### Source data
########################################
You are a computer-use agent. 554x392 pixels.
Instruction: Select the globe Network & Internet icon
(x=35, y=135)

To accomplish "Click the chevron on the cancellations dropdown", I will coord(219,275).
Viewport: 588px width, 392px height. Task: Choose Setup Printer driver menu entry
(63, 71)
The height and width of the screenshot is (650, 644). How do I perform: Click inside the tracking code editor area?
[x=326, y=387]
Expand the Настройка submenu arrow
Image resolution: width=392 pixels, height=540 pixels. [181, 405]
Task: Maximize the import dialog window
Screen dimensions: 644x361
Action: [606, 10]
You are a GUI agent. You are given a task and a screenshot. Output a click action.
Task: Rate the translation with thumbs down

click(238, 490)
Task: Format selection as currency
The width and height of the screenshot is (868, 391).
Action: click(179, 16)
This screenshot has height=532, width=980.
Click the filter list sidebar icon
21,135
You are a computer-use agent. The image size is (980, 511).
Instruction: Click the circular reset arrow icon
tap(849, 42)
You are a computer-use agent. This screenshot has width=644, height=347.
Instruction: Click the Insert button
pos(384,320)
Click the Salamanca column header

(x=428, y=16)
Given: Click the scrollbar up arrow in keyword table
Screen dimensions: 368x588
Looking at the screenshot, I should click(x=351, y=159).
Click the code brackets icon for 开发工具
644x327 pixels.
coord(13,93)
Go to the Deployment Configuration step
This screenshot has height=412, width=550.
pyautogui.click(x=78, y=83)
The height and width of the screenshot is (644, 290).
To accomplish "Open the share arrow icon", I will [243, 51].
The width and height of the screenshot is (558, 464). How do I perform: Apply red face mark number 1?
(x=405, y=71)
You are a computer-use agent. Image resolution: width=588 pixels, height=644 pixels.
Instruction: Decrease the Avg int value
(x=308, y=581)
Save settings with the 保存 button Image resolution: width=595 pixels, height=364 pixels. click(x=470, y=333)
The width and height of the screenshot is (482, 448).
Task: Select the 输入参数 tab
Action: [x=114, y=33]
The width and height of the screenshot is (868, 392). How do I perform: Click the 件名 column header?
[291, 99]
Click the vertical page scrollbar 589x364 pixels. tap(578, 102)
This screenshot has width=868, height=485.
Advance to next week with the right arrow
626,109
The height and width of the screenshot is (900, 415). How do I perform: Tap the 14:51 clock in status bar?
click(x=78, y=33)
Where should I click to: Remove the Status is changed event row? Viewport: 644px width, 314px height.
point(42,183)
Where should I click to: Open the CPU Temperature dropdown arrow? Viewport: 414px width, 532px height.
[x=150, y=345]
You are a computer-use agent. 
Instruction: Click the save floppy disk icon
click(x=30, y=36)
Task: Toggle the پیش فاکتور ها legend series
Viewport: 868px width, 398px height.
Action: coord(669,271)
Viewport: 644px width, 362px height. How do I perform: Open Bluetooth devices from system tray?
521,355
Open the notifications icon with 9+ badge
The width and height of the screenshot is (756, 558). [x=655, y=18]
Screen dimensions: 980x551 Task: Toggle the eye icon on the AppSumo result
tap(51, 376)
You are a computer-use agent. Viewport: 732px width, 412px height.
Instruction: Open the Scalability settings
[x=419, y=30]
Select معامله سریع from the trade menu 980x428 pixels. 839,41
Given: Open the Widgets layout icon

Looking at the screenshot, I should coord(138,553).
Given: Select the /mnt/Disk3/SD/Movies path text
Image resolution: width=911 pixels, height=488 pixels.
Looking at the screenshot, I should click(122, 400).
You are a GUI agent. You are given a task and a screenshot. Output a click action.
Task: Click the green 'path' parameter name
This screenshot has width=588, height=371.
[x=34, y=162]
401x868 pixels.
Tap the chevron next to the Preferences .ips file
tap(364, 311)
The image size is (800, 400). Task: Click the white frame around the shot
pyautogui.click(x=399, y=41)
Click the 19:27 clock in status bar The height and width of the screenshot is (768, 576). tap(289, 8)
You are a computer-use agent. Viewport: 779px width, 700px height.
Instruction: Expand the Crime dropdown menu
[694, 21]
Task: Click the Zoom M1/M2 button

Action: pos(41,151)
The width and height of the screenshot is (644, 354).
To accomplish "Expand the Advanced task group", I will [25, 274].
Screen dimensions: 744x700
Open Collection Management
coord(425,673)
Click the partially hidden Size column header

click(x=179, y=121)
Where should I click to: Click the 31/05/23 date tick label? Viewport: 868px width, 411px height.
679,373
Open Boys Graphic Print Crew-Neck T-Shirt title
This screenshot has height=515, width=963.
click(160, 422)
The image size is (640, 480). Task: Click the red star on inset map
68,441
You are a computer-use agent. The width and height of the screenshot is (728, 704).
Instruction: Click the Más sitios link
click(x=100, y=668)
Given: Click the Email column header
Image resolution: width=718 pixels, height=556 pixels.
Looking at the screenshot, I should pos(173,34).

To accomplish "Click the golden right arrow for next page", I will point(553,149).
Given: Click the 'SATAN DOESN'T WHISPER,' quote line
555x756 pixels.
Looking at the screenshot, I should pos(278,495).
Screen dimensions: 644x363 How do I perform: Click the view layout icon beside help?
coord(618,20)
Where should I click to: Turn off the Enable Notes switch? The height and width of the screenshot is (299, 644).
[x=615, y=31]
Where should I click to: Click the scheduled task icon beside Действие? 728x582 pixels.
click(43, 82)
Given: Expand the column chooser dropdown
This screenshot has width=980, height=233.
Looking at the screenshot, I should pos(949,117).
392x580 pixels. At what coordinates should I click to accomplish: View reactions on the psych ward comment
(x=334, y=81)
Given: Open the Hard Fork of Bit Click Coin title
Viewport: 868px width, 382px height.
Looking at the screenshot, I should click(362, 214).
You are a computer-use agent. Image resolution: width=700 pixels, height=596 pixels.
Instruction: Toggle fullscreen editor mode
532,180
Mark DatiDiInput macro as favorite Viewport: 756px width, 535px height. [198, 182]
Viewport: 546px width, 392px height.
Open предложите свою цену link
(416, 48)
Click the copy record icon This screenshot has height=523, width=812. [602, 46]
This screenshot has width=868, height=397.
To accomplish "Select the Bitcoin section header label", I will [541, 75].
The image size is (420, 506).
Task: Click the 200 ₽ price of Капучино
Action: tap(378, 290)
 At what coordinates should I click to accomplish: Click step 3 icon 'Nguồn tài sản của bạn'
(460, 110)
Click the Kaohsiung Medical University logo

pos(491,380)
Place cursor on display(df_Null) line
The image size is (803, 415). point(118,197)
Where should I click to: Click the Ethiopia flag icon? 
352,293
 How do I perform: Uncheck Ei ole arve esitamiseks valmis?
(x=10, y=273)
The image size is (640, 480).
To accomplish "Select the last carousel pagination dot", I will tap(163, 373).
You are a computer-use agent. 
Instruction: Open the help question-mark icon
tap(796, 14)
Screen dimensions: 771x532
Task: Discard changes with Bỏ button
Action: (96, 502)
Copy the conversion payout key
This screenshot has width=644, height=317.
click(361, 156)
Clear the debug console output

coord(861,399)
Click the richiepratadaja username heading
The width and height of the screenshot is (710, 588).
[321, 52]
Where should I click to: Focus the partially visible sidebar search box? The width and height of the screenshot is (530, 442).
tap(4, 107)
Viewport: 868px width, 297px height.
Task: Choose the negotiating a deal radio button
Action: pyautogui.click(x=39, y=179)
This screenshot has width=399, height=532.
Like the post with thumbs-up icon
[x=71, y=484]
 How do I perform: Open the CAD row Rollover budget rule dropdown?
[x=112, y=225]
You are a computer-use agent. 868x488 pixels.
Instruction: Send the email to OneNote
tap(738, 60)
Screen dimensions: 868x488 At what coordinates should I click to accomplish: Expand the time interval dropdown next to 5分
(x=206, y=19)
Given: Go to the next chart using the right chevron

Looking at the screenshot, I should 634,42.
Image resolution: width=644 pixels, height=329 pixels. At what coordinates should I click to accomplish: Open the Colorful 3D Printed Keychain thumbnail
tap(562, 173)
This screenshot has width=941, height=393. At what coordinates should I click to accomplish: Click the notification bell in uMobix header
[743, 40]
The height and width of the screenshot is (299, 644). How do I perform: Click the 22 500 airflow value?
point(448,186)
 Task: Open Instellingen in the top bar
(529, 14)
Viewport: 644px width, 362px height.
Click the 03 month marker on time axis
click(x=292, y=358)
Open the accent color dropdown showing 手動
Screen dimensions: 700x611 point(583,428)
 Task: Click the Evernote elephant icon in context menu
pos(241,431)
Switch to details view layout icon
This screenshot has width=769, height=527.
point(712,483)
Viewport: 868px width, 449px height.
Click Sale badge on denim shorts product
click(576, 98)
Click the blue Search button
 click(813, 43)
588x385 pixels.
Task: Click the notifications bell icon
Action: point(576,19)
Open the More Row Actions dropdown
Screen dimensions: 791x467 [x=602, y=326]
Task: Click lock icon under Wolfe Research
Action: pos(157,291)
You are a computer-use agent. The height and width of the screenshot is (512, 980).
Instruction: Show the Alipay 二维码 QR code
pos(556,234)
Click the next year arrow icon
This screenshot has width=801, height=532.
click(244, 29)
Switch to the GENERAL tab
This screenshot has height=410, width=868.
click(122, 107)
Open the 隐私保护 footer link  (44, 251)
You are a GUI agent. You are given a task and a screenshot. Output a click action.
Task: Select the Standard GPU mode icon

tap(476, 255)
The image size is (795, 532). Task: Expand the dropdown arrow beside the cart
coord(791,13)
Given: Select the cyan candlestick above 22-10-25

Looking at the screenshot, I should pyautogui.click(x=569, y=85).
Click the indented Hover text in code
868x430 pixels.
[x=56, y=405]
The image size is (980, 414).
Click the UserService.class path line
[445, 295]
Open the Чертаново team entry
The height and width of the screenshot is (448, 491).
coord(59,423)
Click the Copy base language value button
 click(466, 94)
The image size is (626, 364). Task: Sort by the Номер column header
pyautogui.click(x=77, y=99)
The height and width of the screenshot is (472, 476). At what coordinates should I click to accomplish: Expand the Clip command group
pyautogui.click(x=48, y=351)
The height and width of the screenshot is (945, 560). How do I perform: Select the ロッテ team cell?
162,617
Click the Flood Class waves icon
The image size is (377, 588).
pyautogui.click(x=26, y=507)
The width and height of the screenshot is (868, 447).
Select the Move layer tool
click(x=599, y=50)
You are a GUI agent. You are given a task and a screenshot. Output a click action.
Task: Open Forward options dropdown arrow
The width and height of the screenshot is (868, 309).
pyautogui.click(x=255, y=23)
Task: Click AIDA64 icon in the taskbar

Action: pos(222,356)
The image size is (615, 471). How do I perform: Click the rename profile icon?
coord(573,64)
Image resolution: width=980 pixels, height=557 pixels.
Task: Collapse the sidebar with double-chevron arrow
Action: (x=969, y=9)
########################################
### Work task
Only one stretch of the records above is wanted: the lines between the one holding "You are a computer-use agent. Image resolution: width=588" and the one holding "This screenshot has width=868, height=485.", inclusive, reproduced exactly.

### Result of the task
You are a computer-use agent. Image resolution: width=588 pixels, height=644 pixels.
Instruction: Decrease the Avg int value
(x=308, y=581)
Save settings with the 保存 button Image resolution: width=595 pixels, height=364 pixels. click(x=470, y=333)
The width and height of the screenshot is (482, 448).
Task: Select the 输入参数 tab
Action: [x=114, y=33]
The width and height of the screenshot is (868, 392). How do I perform: Click the 件名 column header?
[291, 99]
Click the vertical page scrollbar 589x364 pixels. tap(578, 102)
This screenshot has width=868, height=485.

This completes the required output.